-------- Document text
Infantile pyloric stenosis after maternal exposure to fluoxetine: A case report
Manipal. There is a dearth of case reports about the effects of maternal exposure to fluoxetine on the fetal enteric nervous system. A recent case report published by Ritwik Ghosh in Asian Journal of Psychiatry describes infantile hypertrophic pyloric stenosis following maternal exposure to fluoxetine in the antenatal period. The biological plausibility is proposed to be due to occupation of 5HT2B receptors by fluoxetine which hinders the binding of serotonin to these receptors causing impairment in the proliferation of the interstitial cells of Kajal (ICC) resulting in impaired development of slow-wave peristalsis.
Infantile hypertrophic pyloric stenosis (IHPS) is a gastrointestinal disorder in which the tone of the pyloric muscle of the stomach is increased because of which the child develops projectile non-bilious vomiting after feeds.
A 26-year-old married lady, on fluoxetine 40mg, presented with a history of sexual obsessions for the previous 4 months was admitted and diagnosed with Obsessive- compulsive disorder (OCD) - predominantly obsessional thoughts. Mental status examination showed depressed mood, depressive cognitions, and obsessions with good insight.
Based on symptom severity, Fluoxetine was increased to 60 mg daily. The patient was found to be 2 months into pregnancy at this time. The patient and family were then counseled about the risks and benefits of continuation of treatment and pregnancy based on which it was decided that the pregnancy and treatment shall be continued.
She responded well to Fluoxetine and showed significant improvement in both obsessive and depressive symptoms. She stopped Fluoxetine a week before her delivery on her own as she was maintaining well and did not experience a discontinuation syndrome after stopping it.
The child was born at 37 weeks, and subsequently diagnosed with nonatal hyperbilirubinemia. Breastfeeding was established as the baby was active and feeding well.
----------------
-------- Entries provided
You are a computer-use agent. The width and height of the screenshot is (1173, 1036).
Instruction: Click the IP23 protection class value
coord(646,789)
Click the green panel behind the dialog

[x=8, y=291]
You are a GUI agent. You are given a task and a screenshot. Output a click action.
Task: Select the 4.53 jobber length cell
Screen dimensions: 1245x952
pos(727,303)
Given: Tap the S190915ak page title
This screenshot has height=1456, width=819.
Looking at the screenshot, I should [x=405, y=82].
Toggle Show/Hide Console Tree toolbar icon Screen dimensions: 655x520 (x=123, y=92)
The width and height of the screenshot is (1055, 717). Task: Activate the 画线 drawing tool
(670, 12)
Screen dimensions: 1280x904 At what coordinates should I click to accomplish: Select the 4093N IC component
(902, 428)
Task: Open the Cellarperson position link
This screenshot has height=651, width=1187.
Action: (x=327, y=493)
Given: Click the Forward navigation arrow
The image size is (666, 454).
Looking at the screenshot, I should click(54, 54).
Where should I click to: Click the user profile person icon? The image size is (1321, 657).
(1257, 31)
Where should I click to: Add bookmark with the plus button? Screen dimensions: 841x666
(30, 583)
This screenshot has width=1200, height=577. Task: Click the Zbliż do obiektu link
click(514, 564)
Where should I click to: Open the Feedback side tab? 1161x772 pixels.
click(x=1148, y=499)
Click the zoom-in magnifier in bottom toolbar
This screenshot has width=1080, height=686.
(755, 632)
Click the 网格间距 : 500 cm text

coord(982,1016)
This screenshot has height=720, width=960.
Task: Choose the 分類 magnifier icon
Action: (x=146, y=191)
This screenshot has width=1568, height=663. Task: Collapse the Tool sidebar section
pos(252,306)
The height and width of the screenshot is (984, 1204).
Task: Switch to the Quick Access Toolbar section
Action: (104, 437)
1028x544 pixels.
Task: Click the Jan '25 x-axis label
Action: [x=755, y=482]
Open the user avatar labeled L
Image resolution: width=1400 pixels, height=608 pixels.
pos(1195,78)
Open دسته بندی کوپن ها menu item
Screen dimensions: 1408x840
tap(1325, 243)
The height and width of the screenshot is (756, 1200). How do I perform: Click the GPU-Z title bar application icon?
----------------
§ **What you have to do**
Sum up the pyloric stenosis case report above in two sentences.

§ **Exercise answer**
A case report describes infantile hypertrophic pyloric stenosis in a child whose mother took fluoxetine during pregnancy, and it proposes that fluoxetine blocks serotonin from binding to 5HT2B receptors, which impairs the development of slow-wave peristalsis. The mother, a 26-year-old woman with obsessive-compulsive disorder, had her fluoxetine raised to 60 mg daily when she was two months pregnant, responded well, and stopped the drug on her own a week before the child was born at 37 weeks.